OVERVIEW. In this chapter, we examine how counseling psychology theory, practice, and research may be deconstructed and transformed to make them more relevant for the African context. “Deconstruction” refers to ways in which one can expand the limits of accepted conceptual meanings in counseling psychology and in the process show that those meanings are complex and unstable. The aim, in this chapter, is to deconstruct ideological biases and traditional assumptions that have influenced counseling psychology in African contexts. The chapter shows that in deconstructing traditional psychology, the need for transformation becomes an important imperative, that is, change in the nature of counseling psychology in African contexts, the counseling psychology community, its social institutions, the theories that influence the field, its research agendas, and its practice.
LEARNING OBJECTIVES
By the end of the chapter, the reader should be able to:
Explain why it is necessary to transform counseling psychology for the African context.

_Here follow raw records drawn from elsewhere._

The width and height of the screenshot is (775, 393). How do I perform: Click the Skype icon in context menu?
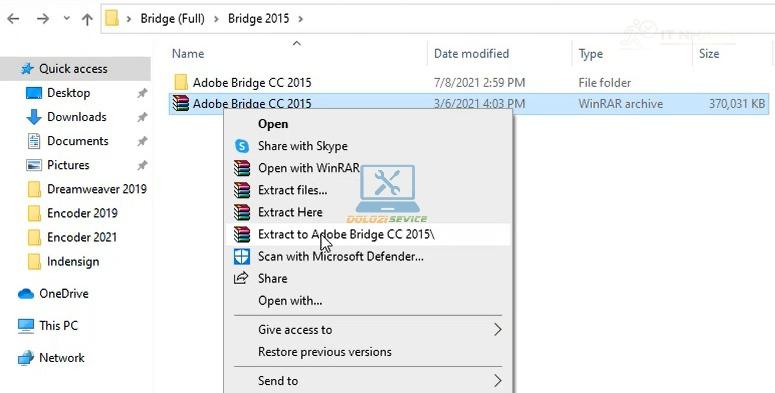[x=242, y=146]
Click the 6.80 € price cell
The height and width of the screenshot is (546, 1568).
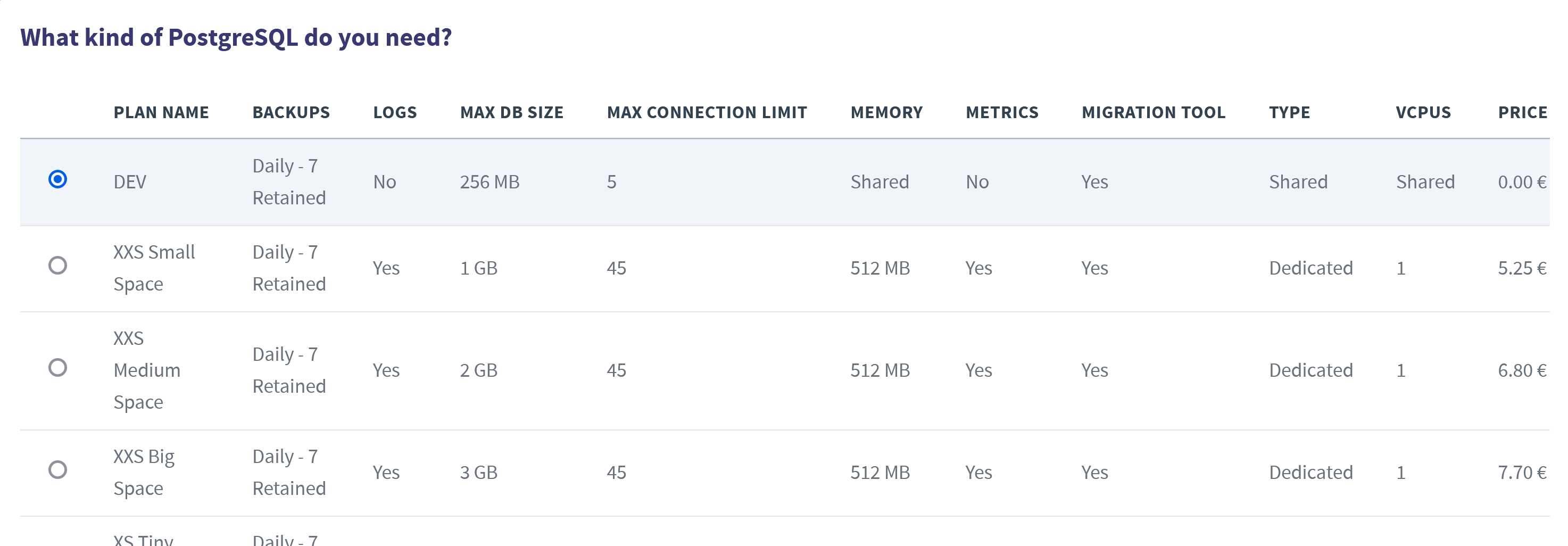[1522, 370]
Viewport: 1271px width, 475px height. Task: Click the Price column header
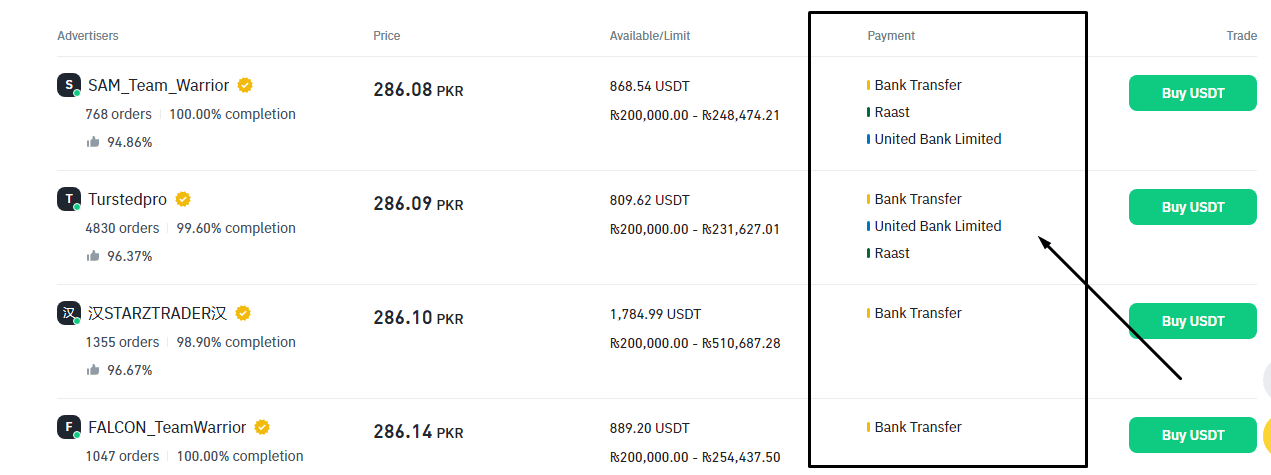(386, 36)
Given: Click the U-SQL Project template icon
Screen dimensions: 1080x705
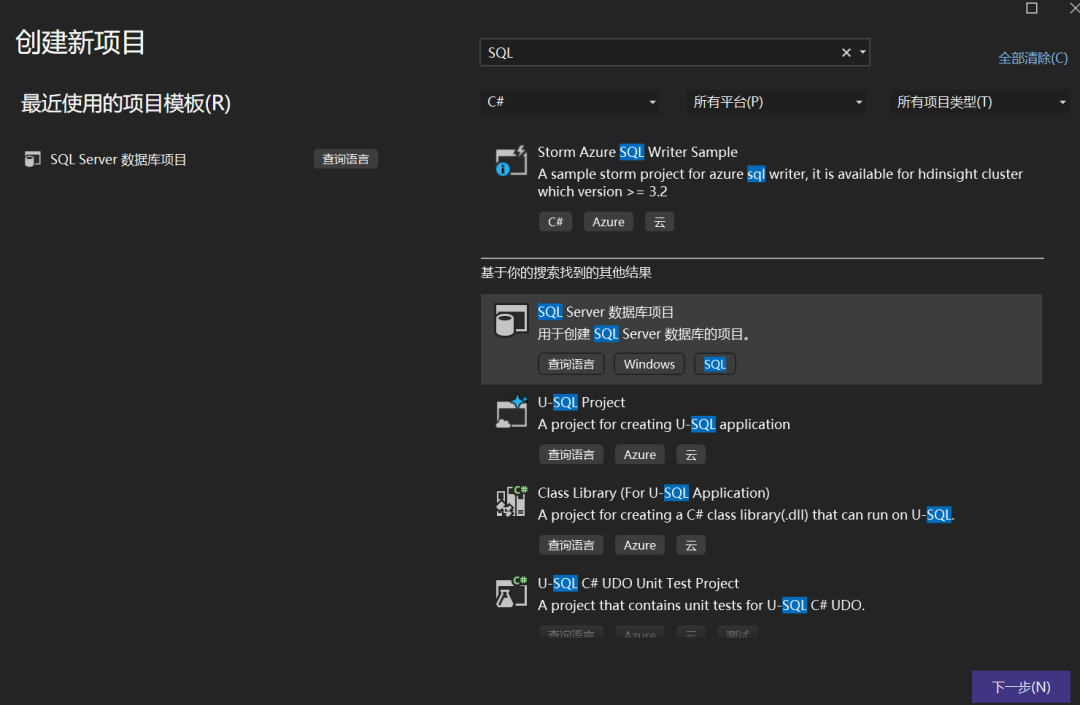Looking at the screenshot, I should pos(510,411).
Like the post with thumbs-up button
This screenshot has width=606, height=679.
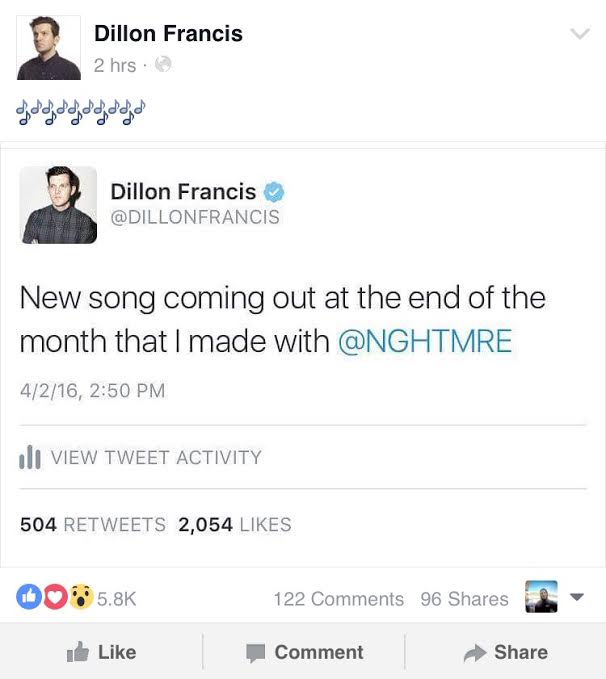101,652
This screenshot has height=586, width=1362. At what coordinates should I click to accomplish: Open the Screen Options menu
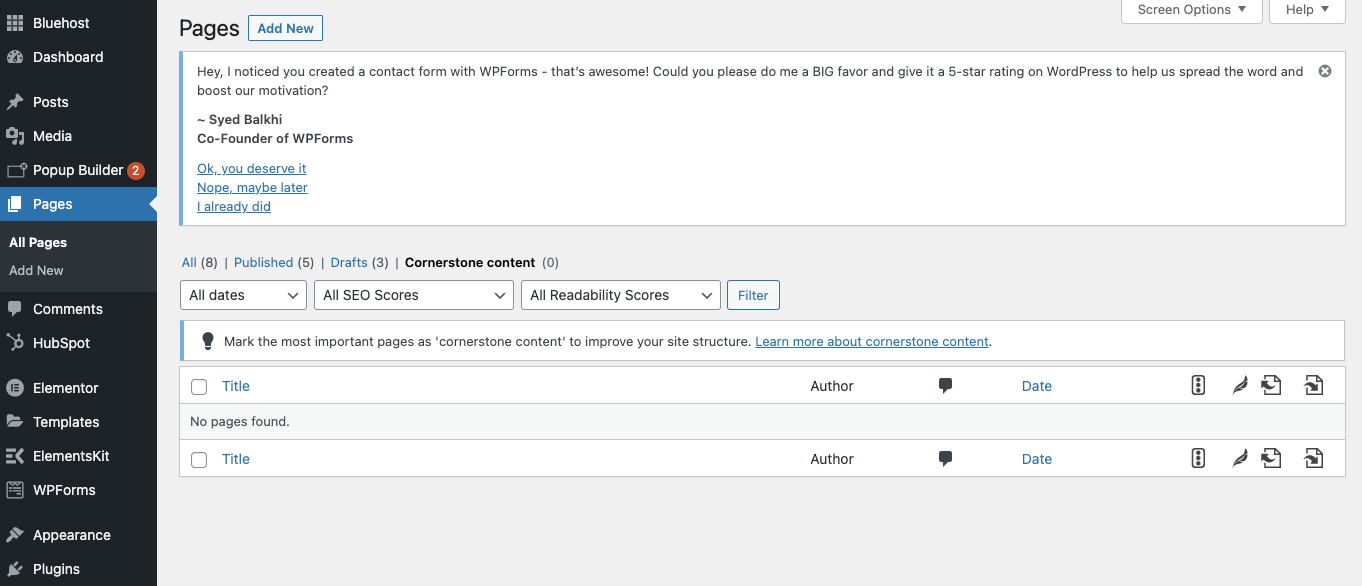1191,10
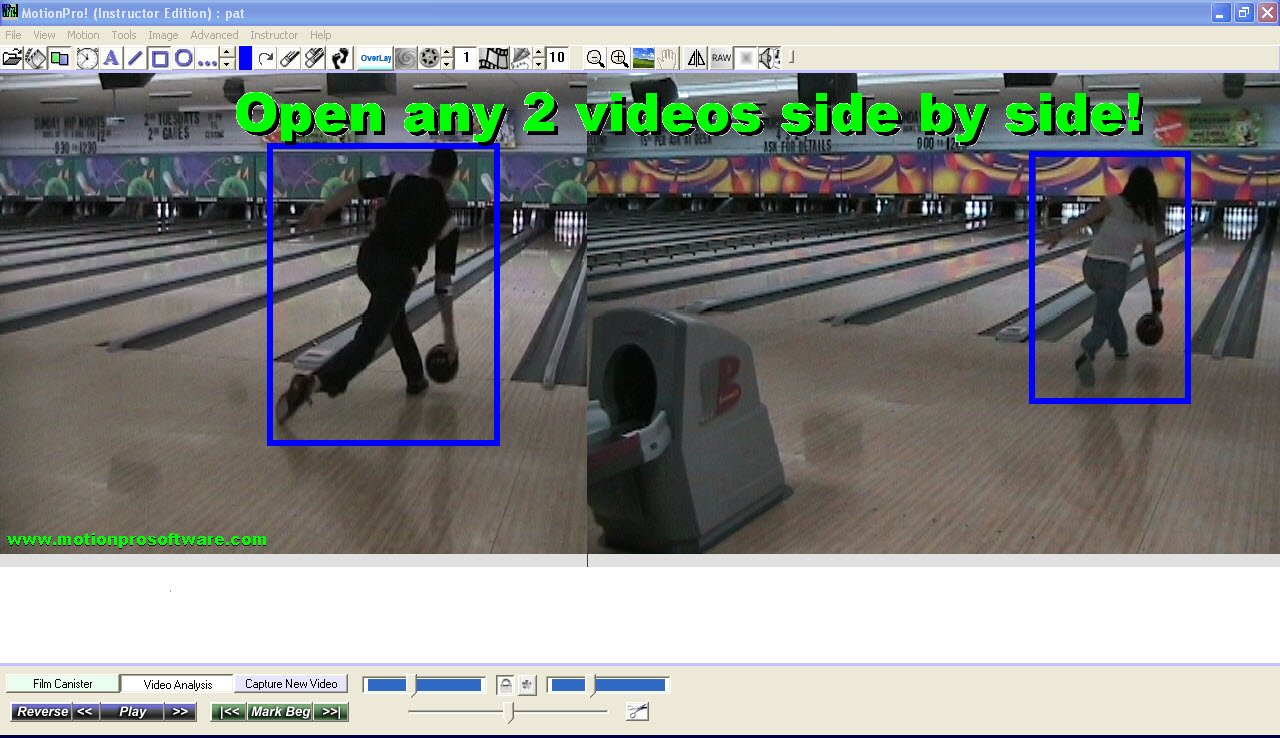
Task: Open the Instructor menu
Action: tap(274, 35)
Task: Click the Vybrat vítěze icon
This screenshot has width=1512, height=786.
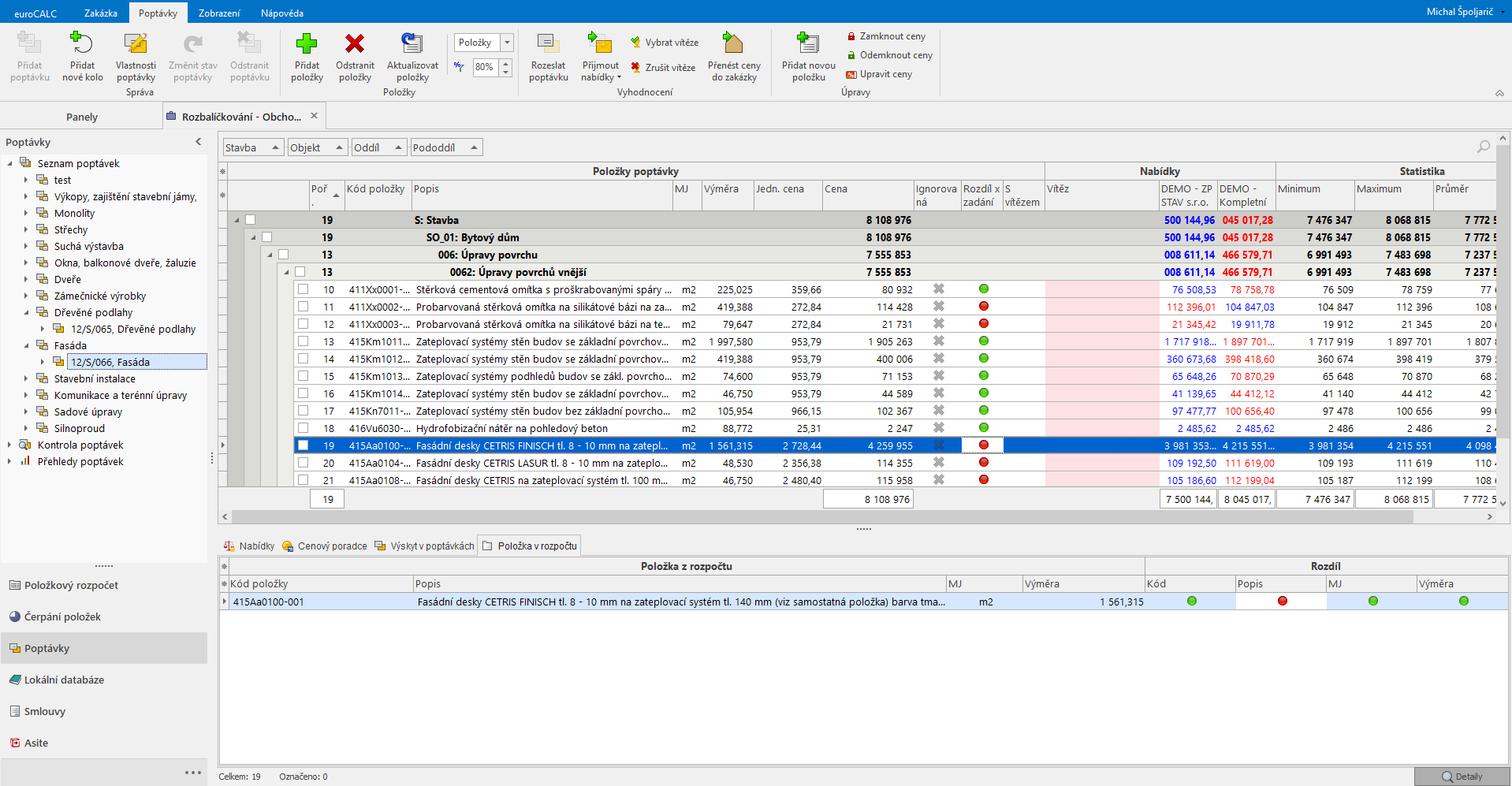Action: coord(635,43)
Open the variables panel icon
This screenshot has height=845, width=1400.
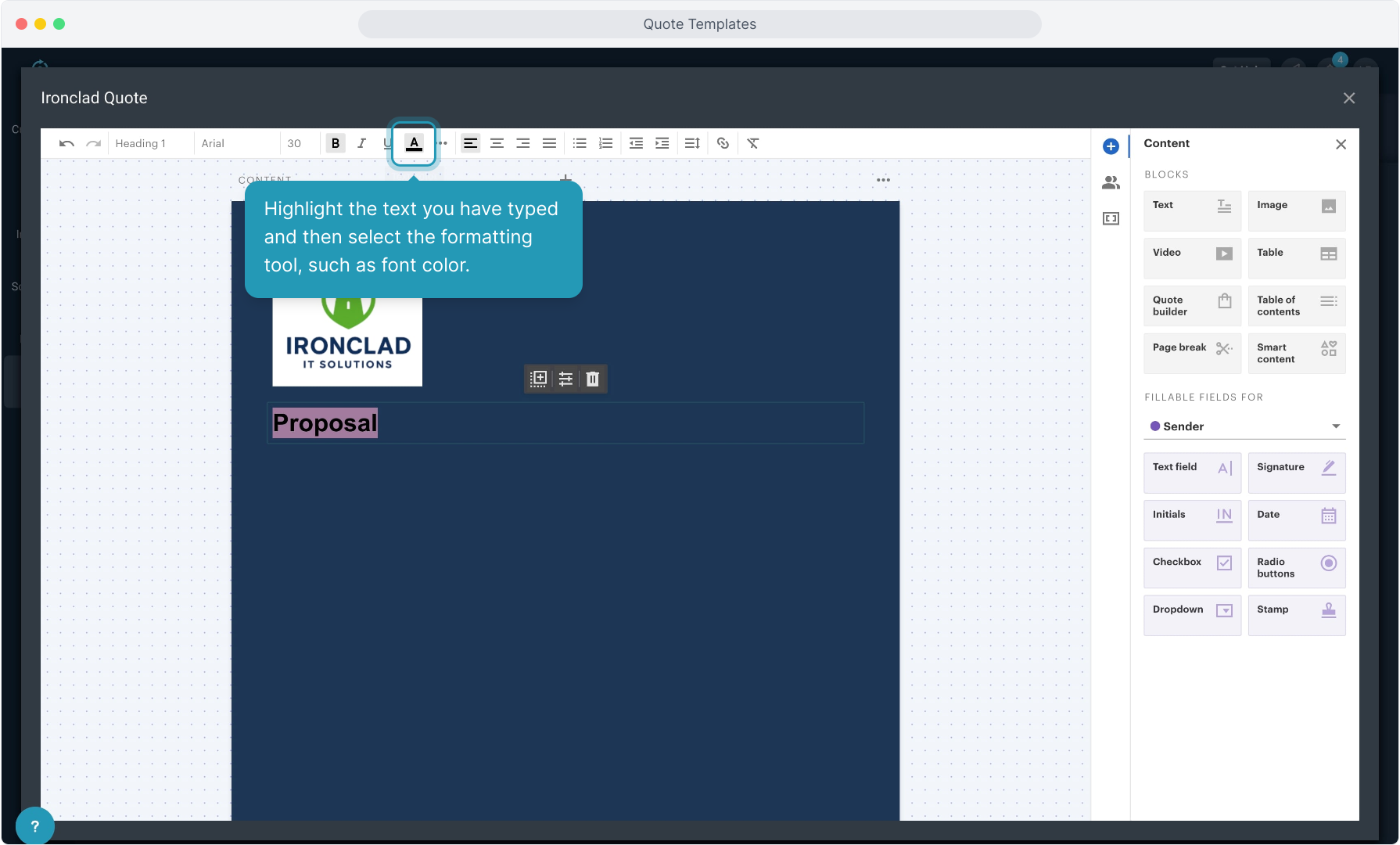point(1111,218)

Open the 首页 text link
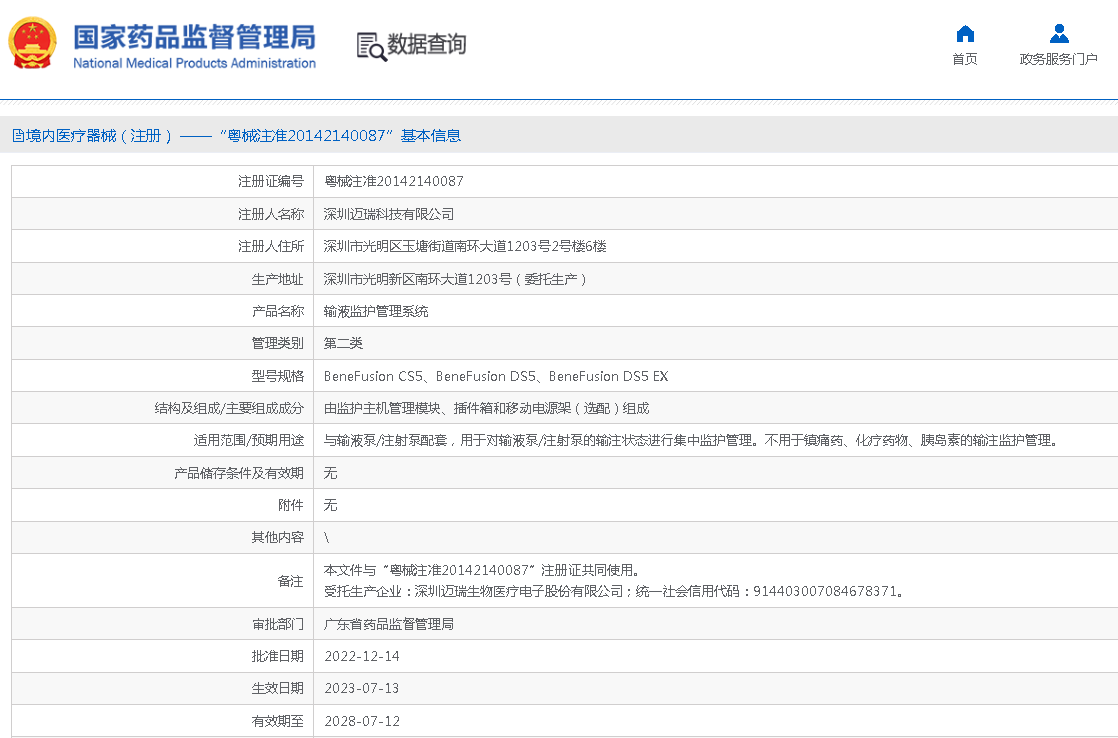[965, 59]
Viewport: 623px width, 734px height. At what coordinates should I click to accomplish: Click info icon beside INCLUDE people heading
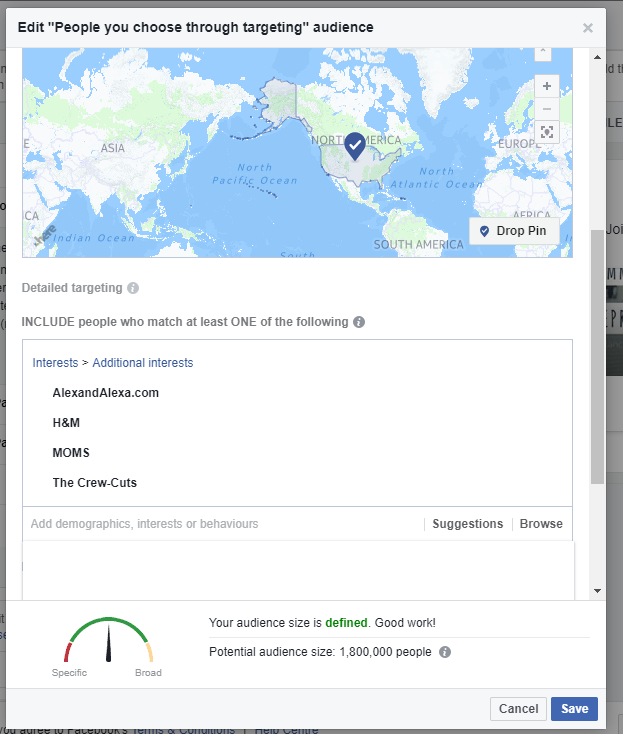click(x=359, y=322)
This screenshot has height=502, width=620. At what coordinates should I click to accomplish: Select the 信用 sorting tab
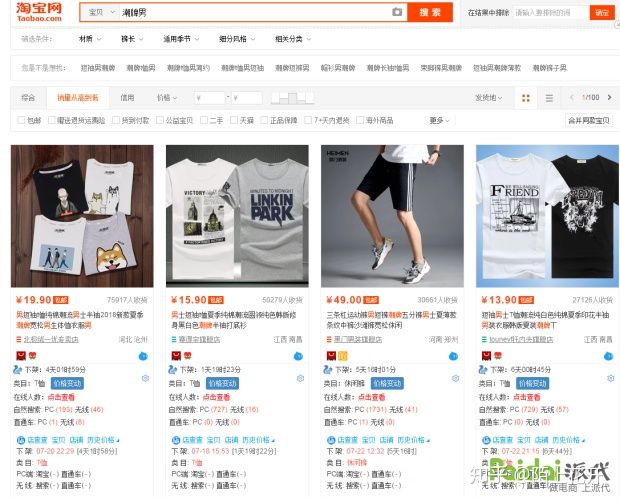[x=127, y=98]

Discuss the hegemonic influences of counseling psychology theory and practices in Africa.
Outline ways in which we can begin to make counseling psychology theory, practice, and training more relevant to the cultural–sociopolitical contexts in Africa.
Suggest what can be considered relevant research for the discipline of counseling psychology in Africa.
INTRODUCTION
In African contexts, Western theories, concepts, and methods, which have emanated largely from high-income countries, still influence psychological science and practice, including counseling psychology, despite the fact that African scholars have over the years questioned their applicability and relevance (e.g., De la Rey & Ipser; 2004; Nsamensamg, 1995; Painter and Terre Blanche, 2004; Stead & Watson, 2006).